With the partial holds removed, Rezolute will begin preparations to enroll U.S. participants in early 2025, aiming to include them in the ongoing sunRIZE study. The company expects to announce topline results from the study in the latter half of 2025. The FDA’s decision also allows the inclusion of participants as young as three months old and confirms that the liver toxicity observed in preclinical studies with Sprague Dawley rats is considered strain-specific and not applicable to humans.

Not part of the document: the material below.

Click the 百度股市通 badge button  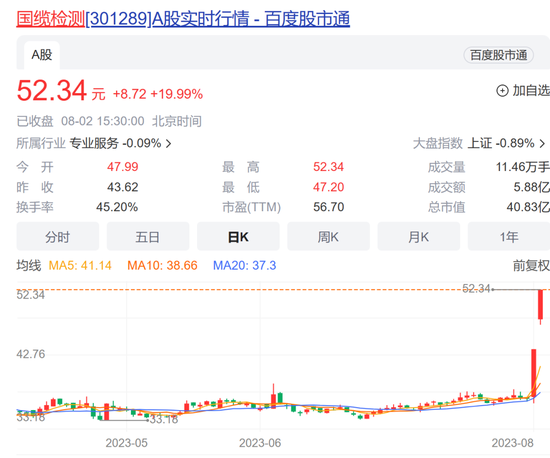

Rezolute CEO and Founder Nevan Charles Elam expressed enthusiasm about the development, stating, “We are delighted that the FDA has completely removed the partial clinical holds and are allowing us to proceed in the U.S. at all doses and in participants as young as three months of age. The FDA’s conclusion that the liver toxicity observed in rats is likely strain-specific is particularly encouraging.” Elam also highlighted the recent FDA clearance for a separate Phase III study in tumor-associated HI, positioning Rezolute to advance ersodetug in two significant Phase III programs both in the U.S. and globally.